Your tasks:
1. According to the saga patterns text, which force has the greatest impact rating on distributed system characteristics?
2. Echo the saga patterns text word for word, everything from "Availability — if" down to "schema, RPC, etc).".
3. Translate this sentence from the saga patterns text into French: "The impacts of each of these driving forces will become apparent when we compare 8 different types of sagas based on the permutation of the options."

Text shown:
Designing Distributed Systems: 8 Transactional Saga Patterns

11 minute read

Coupling

→ the degree of interdependence between software modules and components.

There are two types: static and dynamic.

Static Coupling

→ fixed, code/deployment-level dependencies.

Example: a shared library, or direct code references — regardless of whether services are actively communicating.

Dynamic Coupling

→ runtime dependencies.

Example: when Service A calls Service B synchronously, A becomes temporarily coupled to B’s:

Availability — if B is down, A fails too
Performance — if B is slow, A is slow
Error behaviour — B’s errors propagate directly to A

Transactional Coupling

→ data processing dependencies.

Example: a customer request involves an update to 3 tables in a database. For this update to be atomic, all 3 transaction updates should happen or nothing at all.

Contract Coupling

→ data transfer level: data exchange between microservices should agree on the data format being exchange (JSON schema, XML schema, RPC, etc).

More details on Managing Contracts section below.

Temporal Coupling

→ availability of the interacting microservices.

Example: microservice A requires microservice B to be available at a specific time to perform some functionality.

The Three Primal Dynamic-Coupling Forces

Every distributed system is shaped by three fundamental tensions:

Spectrum of primal dynamic coupling forces

Each of these forces is acting in their own spectrum axis which combine to form the 8 saga patterns covered later in Section 4.

Dynamic coupling forces axes

Force	Options	Impact on Distributed System Characteristics
Communication	Synchronous ↔ Asynchronous	★★
Consistency	Atomic ↔ Eventual	★★★
Coordination	Orchestration ↔ Choreography	★

The impacts of each of these driving forces will become apparent when we compare 8 different types of sagas based on the permutation of the options.

1. Communication

Synchronous vs. Asynchronous

Synchronous	Asynchronous
Tasks run in order	Tasks run independently
Often blocking the thread	Using callbacks for completion

Blocking vs. Non-blocking

Subtle difference between synchronous/asynchronous and blocking/non-blocking:

Synchronous/Asynchronous	Blocking/Non-blocking
On a system level	On a thread level
Relates to when a task finishes and how the result is handled (flow control)	Relates to whether the thread is suspended while waiting for a task (resource state)

Examples

Synchronous & Blocking (Standard): You call a function, and your code stops (blocks) and waits for the result before moving to the next line. Example: Reading a large file from disk; the program pauses until the file is fully loaded.
Synchronous & Non-blocking: You start a task and immediately get control back (non-blocking), but you must manually check back (polling) until the task is complete. Example: Starting a download, then checking the progress bar every few seconds, but you still wait for that specific download to finish to proceed.
Asynchronous & Blocking (Rare/Inefficient): The task runs in the background (asynchronous), but you still stop and wait for it to finish. Example: Starting a background task, but immediately sitting idle waiting for the “done” notification.
Asynchronous & Non-blocking (Modern): You start a task and immediately move on to other work (non-blocking). When the task finishes, you are notified (asynchronous). Example: Sending an API request with a callback function; the main thread continues executing other code and handles the result only when the request completes.

Records shown:
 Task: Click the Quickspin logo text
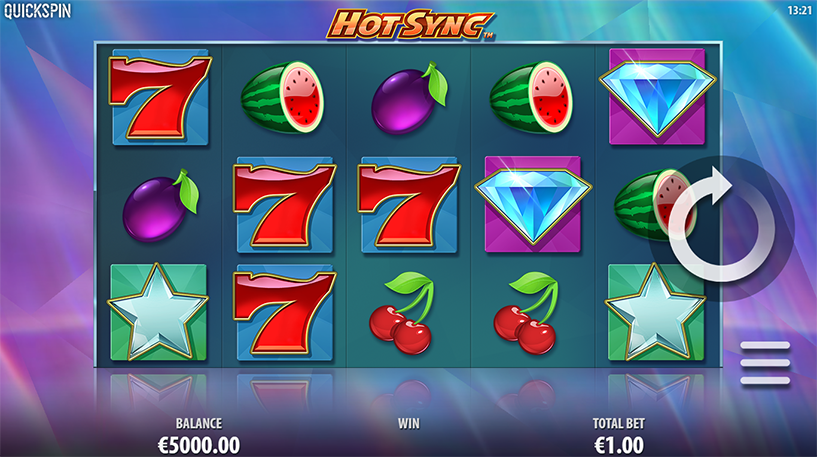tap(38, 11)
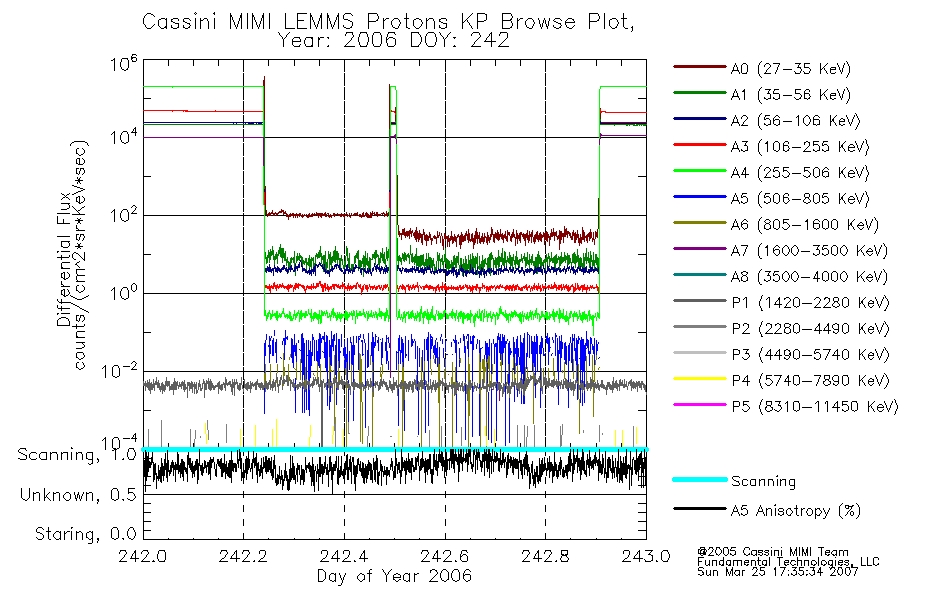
--
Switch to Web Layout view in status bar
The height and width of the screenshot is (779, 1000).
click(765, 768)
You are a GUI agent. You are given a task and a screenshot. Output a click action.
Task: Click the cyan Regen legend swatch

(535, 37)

Task-by-task results:
1. Consistency (atomic ↔ eventual), rated three stars.

2.
Availability — if B is down, A fails too
Performance — if B is slow, A is slow
Error behaviour — B’s errors propagate directly to A

Transactional Coupling

→ data processing dependencies.

Example: a customer request involves an update to 3 tables in a database. For this update to be atomic, all 3 transaction updates should happen or nothing at all.

Contract Coupling

→ data transfer level: data exchange between microservices should agree on the data format being exchange (JSON schema, XML schema, RPC, etc).

3. Les impacts de chacune de ces forces motrices deviendront évidents lorsque nous comparerons 8 types différents de sagas en fonction de la permutation des options.